On the heels of reports that the White House was swaying toward supporting encryption and strongly disavowing legislation that would force companies to unlock customer smartphones and apps when presented with a court order, the Washington Post said a working group in the Obama administration had mulled ways that encrypted communications could be unlocked.
The group came up with four approaches, the Post said, citing documents it had obtained. While all four ways were technically viable, in each case there were acknowledged hitches. According to the document published by the Post, the working group outlined lessons learned, including the conclusion that a one size fits all solution didn't exist for gaining access to encrypted information. Technically, the group said, encryption falls into one of three categories – data stored on consumer devices, communications moving between parties and that which is stored in remote locations. Each type requires a different technical approach.
The working group advocated having intended use cases drive tech methods to break encryption and said the methods could be enforced in various ways—through laws, Executive action or by building tech limitations into devices or services.

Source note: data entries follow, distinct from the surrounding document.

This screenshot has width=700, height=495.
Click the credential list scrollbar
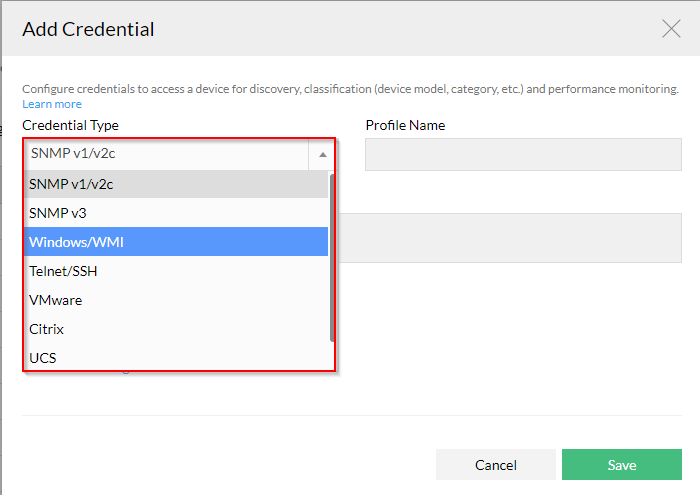[332, 258]
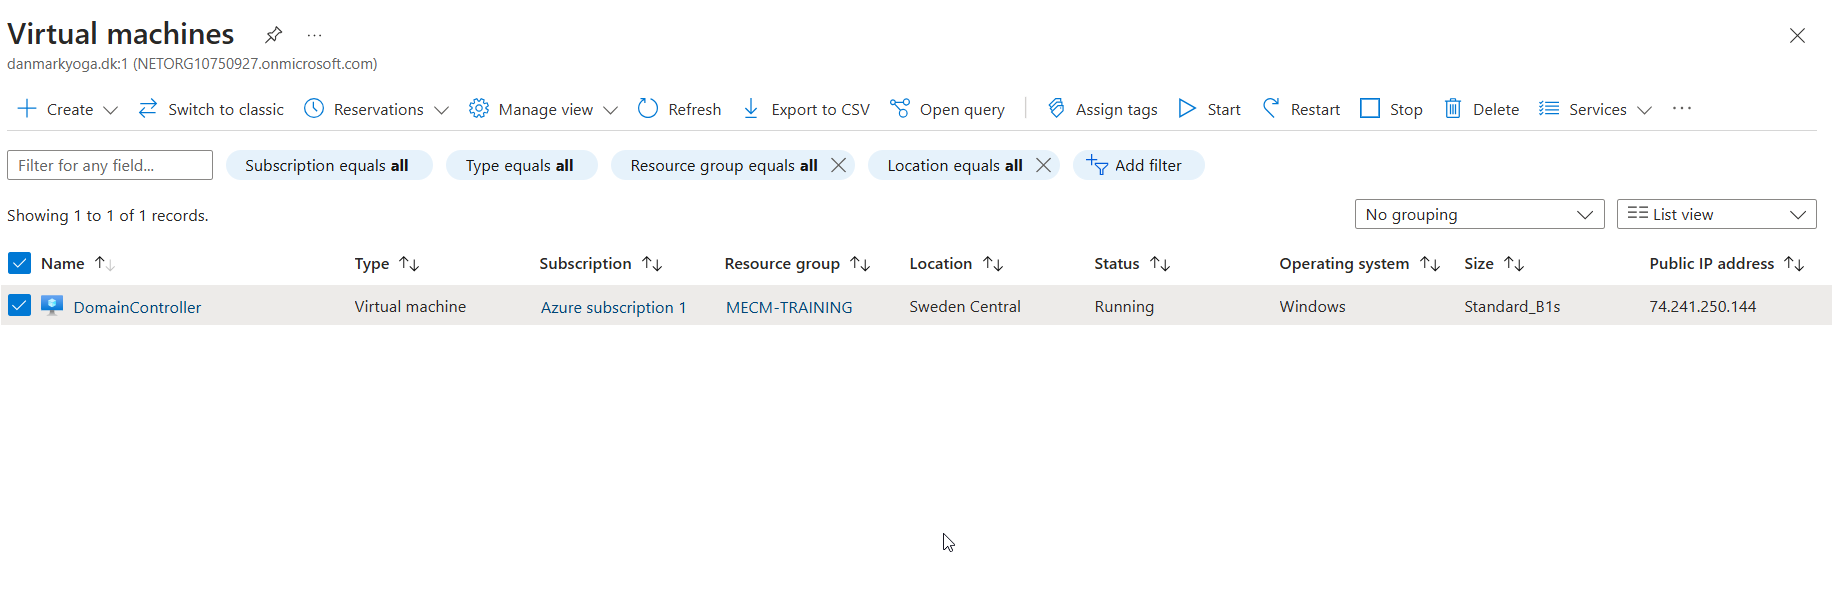The image size is (1832, 595).
Task: Pin the Virtual machines page
Action: coord(273,33)
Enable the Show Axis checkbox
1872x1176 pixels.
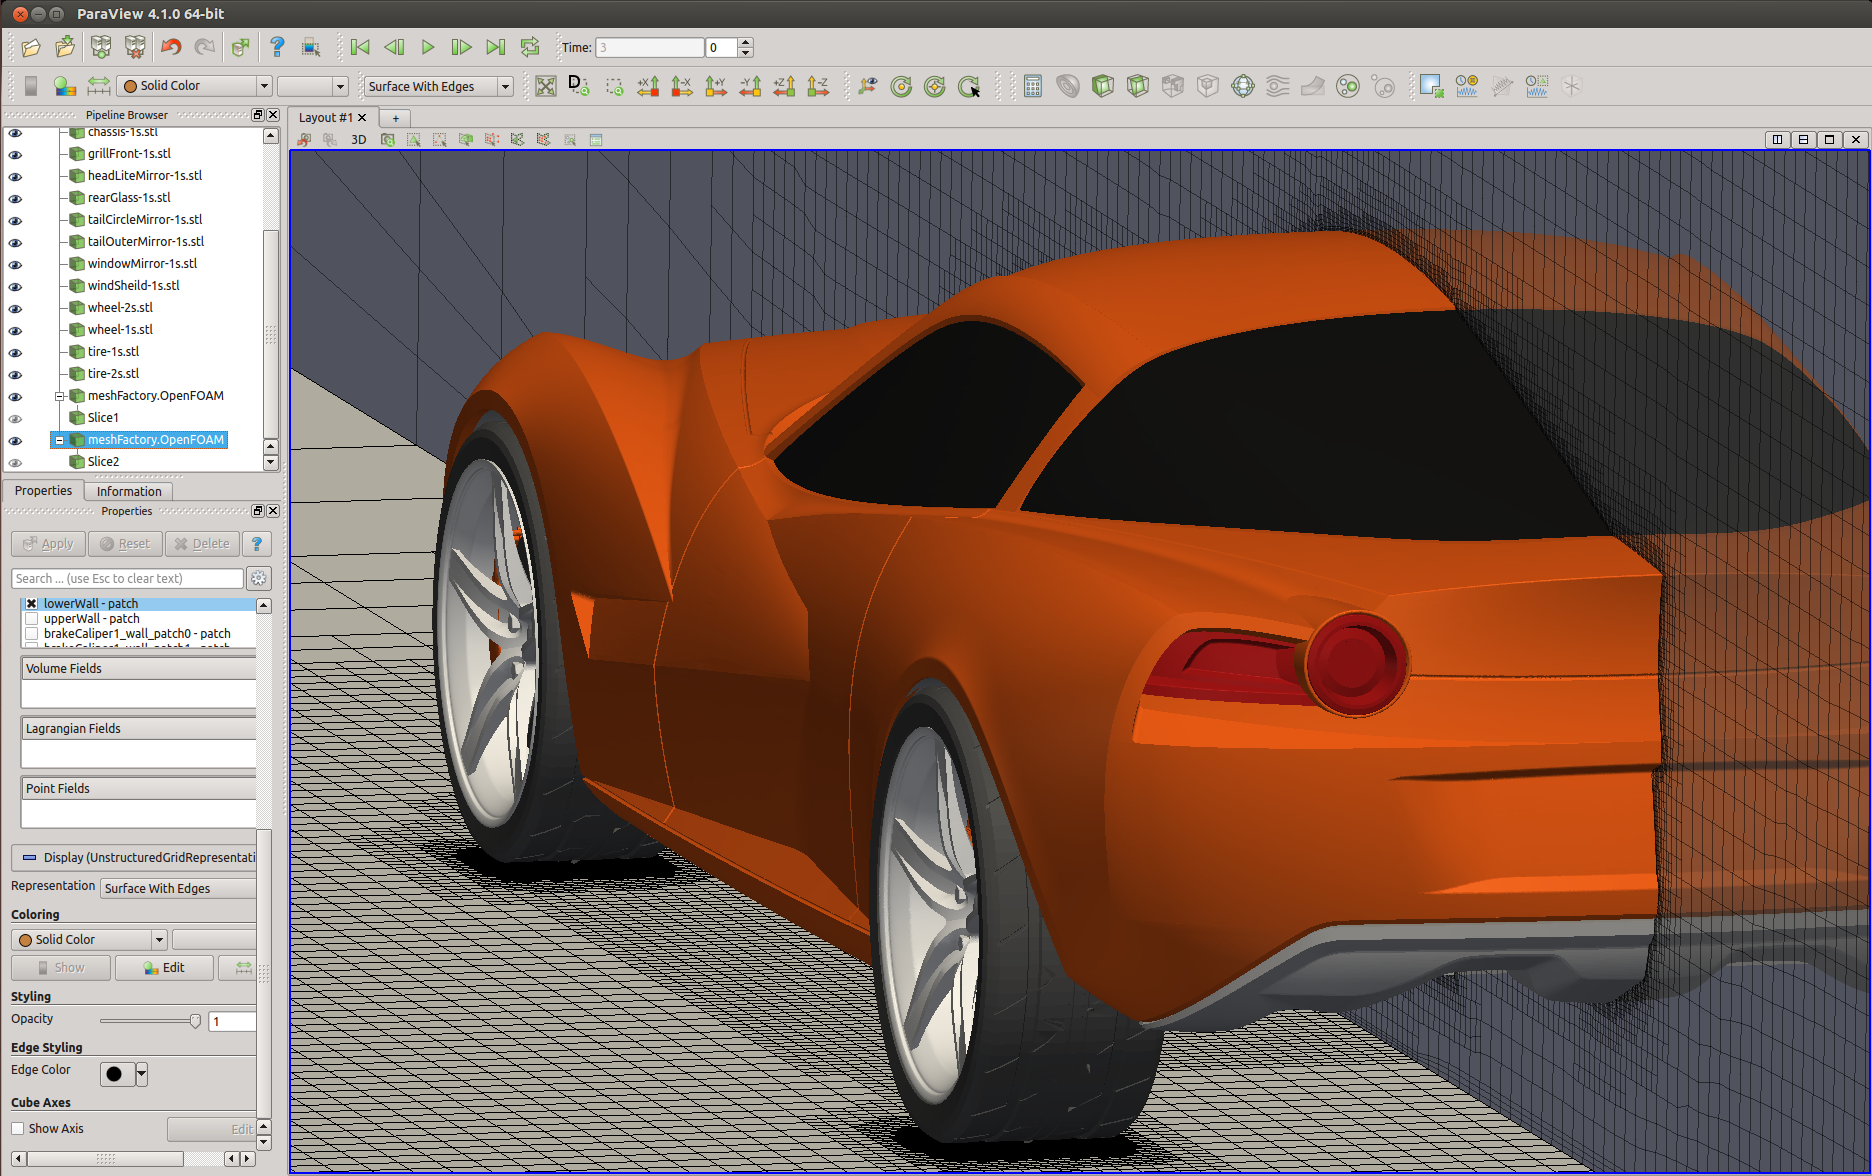(18, 1129)
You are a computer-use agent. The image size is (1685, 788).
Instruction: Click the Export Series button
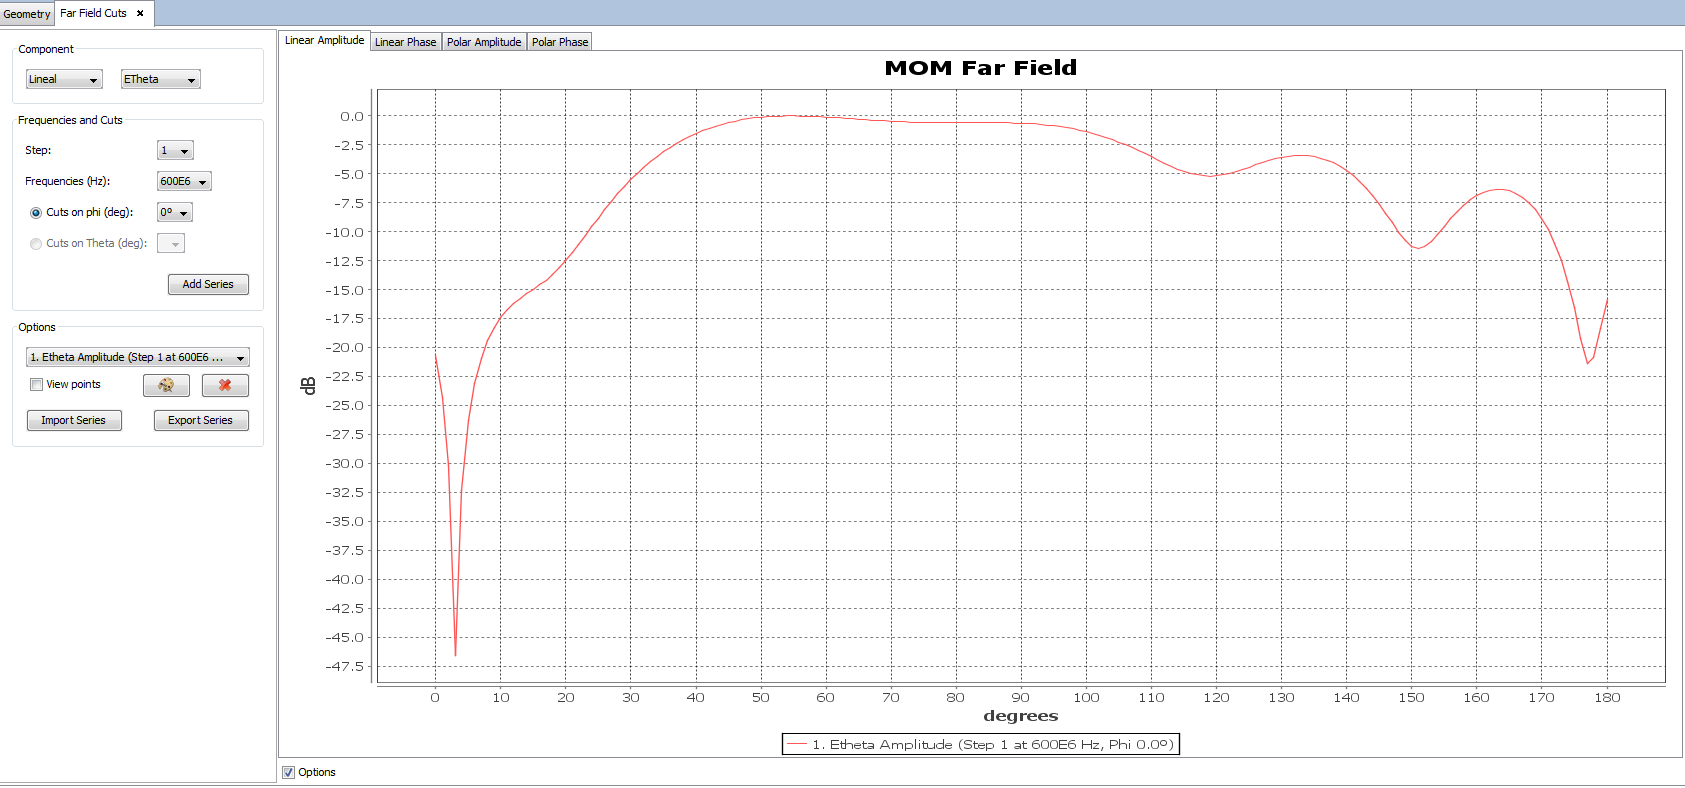200,420
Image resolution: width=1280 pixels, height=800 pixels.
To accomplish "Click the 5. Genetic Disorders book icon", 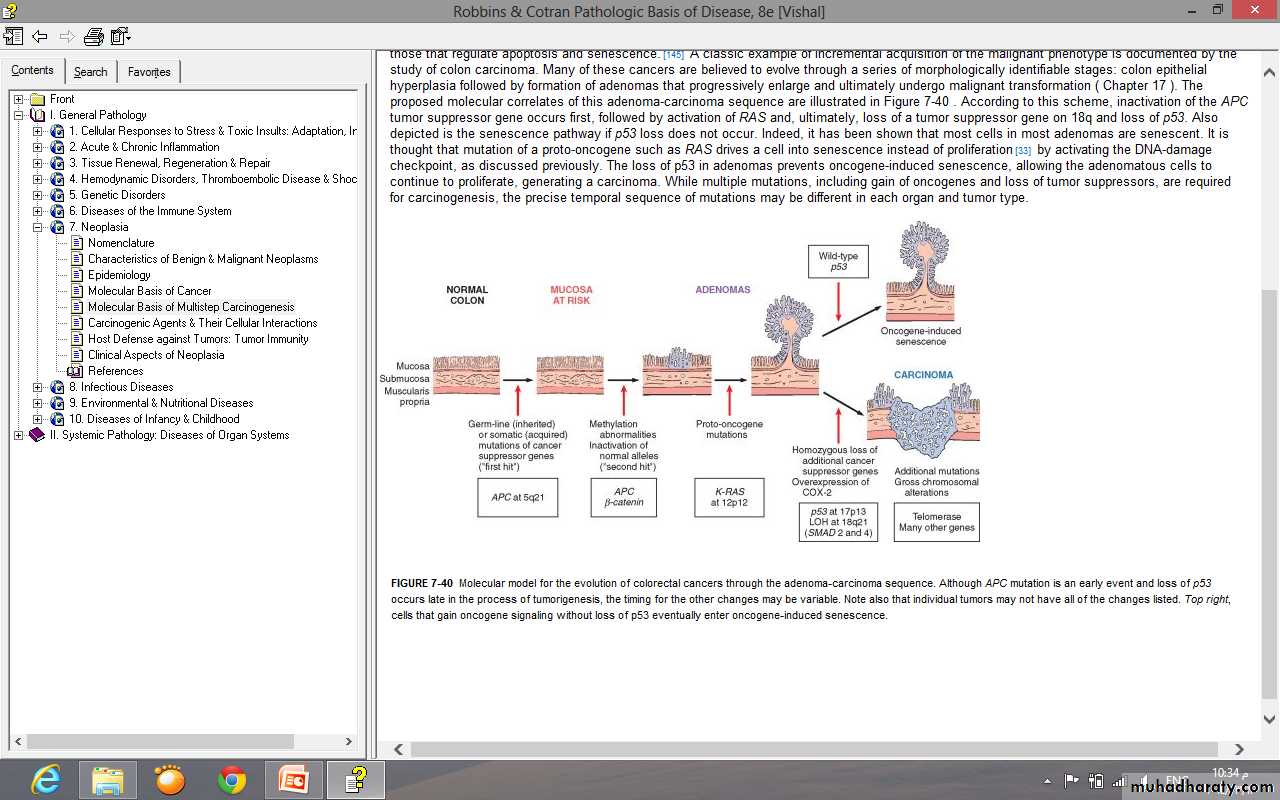I will point(57,195).
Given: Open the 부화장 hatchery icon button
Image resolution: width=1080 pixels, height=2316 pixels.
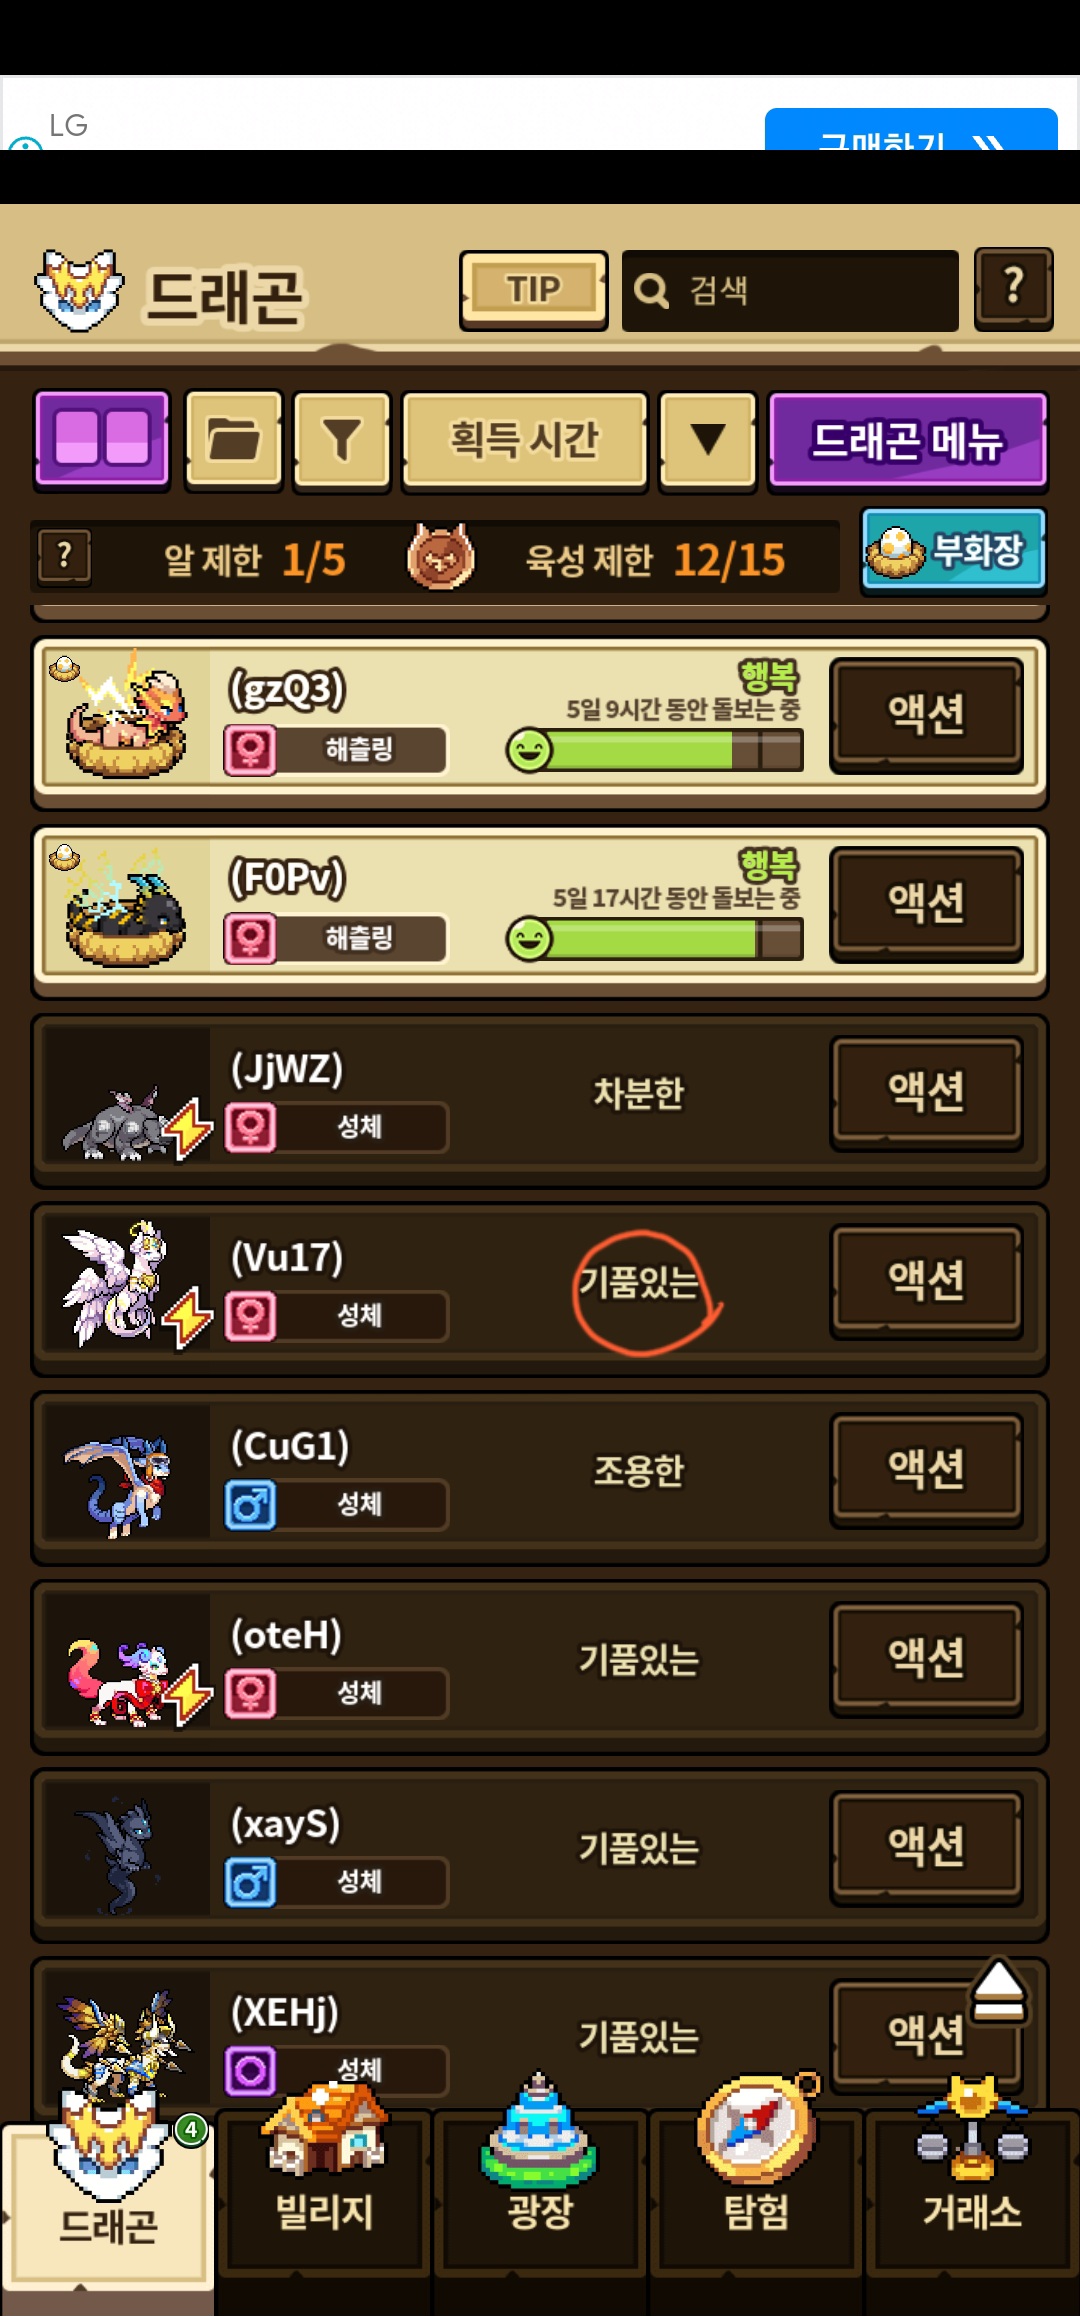Looking at the screenshot, I should tap(954, 550).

Among the technical challenges that might prove difficult to address are strong encryption developing globally and the use of open source software for encryption development. This means there's no central authority to update solutions so they're in compliance “with any requirements implementing encryption in a manner that would support law enforcement access.” Additionally, the group said, “inaccessible encryption can be layered on top of accessible encryption.”
The group offered a set of principles that could shape the way government works with the private sector. The government should not engage in bulk collection or unilateral access. Security should be maximized while complexity minimized. Any solution employed should be adopted internationally and limits should be based on technology rather than procedure.
In addition, if the government was to adopt a tech solution for breaking encryption, steps should be taken to “minimize the impact of malicious exploitation” as well as the negative impact on innovation. “Any technical approach should be tailored to avoid undermining” trust in security, the group said.
Its report also suggested a handful of proofs of concept that, at least in theory, would let law enforcement gain access to encrypted information. Provider-enabled access to a physical device would require that device hardware be modified by the provider “to include an independent, physical, encrypted port” while provider-enabled remote access would have law enforcement “use lawful process to compel providers to use their remote update capability [for remotely downloading and installing updates to device operating systems and apps] to insert law enforcement software into a targeted device.”
Remote access requiring the participation of multiple parties, each holding a partial key or “to data stored on encrypted devices enabled by providers implementing a ‘forced backup' of the data to an alternate, accessible location” rounded out the proofs of concept the group put forth.
Law enforcement has locked horns with providers and privacy advocates, claiming that encryption would thwart their efforts to track and nab criminals and terrorists.